La candidatura de Feliciano Fernández plantea un programa extraordinario en San Jacinto por el centenario del primer besamanos de la Esperanza de Triana

La candidatura encabezada por Feliciano Fernández a la Hermandad de la Esperanza de Triana ha dado a conocer su intención de impulsar un amplio programa de actos y cultos extraordinarios con motivo del centenario del primer besamanos de Nuestra Señora de la Esperanza, una de las efemérides más relevantes de la historia devocional de la corporación trianera.

La propuesta contempla que la conmemoración tenga como escenario principal la parroquia de Parroquia de San Jacinto, templo que fue sede canónica de la hermandad entre los años 1872 y 1962 y donde tuvo lugar aquel histórico culto celebrado en 1927, cuando por primera vez la dolorosa descendió de su altar para acercarse físicamente a sus fieles.

Un siglo de una de las estampas más recordadas de la devoción trianera

Será el próximo 20 de marzo de 2027 cuando se cumplan cien años de aquella jornada considerada histórica dentro de la memoria colectiva de la corporación. Según recuerdan las crónicas de la época, el barrio de Triana y numerosos sevillanos acudieron masivamente a venerar a la Virgen en un acto que dejó una profunda huella espiritual y emocional entre hermanos y devotos.

Aquel besamanos supuso una escena inédita para entonces: la Virgen de la Esperanza descendía del altar para encontrarse cara a cara con el pueblo, permitiendo a los fieles besar la mano de la Santísima Virgen en un gesto de cercanía y fervor popular que terminaría convirtiéndose con el tiempo en una de las expresiones devocionales más representativas de la hermandad.

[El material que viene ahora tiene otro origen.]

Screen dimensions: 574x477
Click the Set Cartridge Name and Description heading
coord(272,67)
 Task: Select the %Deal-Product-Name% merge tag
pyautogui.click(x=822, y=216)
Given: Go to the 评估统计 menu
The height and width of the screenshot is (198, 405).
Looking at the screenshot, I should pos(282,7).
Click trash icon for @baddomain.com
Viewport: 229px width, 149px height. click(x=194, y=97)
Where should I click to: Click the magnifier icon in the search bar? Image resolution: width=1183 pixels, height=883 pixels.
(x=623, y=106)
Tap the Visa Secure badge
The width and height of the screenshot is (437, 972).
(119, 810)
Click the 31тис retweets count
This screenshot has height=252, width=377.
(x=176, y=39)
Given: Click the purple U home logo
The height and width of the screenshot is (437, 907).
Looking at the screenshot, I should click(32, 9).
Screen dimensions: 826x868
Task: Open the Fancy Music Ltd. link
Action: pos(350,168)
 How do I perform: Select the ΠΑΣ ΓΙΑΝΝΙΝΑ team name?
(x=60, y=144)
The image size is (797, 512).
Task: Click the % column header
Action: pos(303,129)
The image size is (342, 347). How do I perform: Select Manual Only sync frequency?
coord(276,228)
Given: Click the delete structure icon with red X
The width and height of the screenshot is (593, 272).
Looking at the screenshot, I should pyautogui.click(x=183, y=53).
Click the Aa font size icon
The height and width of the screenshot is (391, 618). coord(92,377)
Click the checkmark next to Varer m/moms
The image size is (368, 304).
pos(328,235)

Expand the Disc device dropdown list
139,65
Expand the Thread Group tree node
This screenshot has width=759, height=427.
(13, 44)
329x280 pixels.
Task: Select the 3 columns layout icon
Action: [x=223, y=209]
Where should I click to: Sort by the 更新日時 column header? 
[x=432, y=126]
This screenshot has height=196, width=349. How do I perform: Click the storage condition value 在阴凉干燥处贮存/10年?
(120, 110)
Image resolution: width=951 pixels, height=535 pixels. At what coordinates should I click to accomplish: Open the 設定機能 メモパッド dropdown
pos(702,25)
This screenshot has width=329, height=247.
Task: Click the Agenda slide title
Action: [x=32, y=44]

La iniciativa ya ha sido trasladada oficialmente a San Jacinto

La candidatura de Feliciano Fernández, consciente de la dimensión espiritual, histórica y antropológica de esta celebración, ha comunicado oficialmente a la parroquia de San Jacinto su voluntad de promover un programa extraordinario de actos conmemorativos, una iniciativa que, según precisan, se desarrollaría siempre contando con el correspondiente beneplácito de la autoridad eclesiástica.

La propuesta persigue además reivindicar el significado del besamanos como manifestación pública de fe y devoción popular hacia la Esperanza, subrayando igualmente la dimensión humana, evangelizadora y profundamente arraigada que este culto ha mantenido durante generaciones dentro de la identidad trianera.

Una celebración abierta a hermanos, devotos y vecinos de Triana

Desde la propia candidatura destacan el valor simbólico que posee esta imagen de la Virgen “tendiendo la mano a su pueblo”, definida como una de las escenas más representativas y emotivas de la historia de la hermandad.

La Esperanza tendiendo la mano a su pueblo constituye una de las imágenes más emocionantes y representativas de nuestra historia. Queremos que este centenario sea una celebración abierta a todos los hermanos, devotos y vecinos de Triana, y una oportunidad para profundizar en el sentido espiritual de nuestra Hermandad”, señalan desde la candidatura.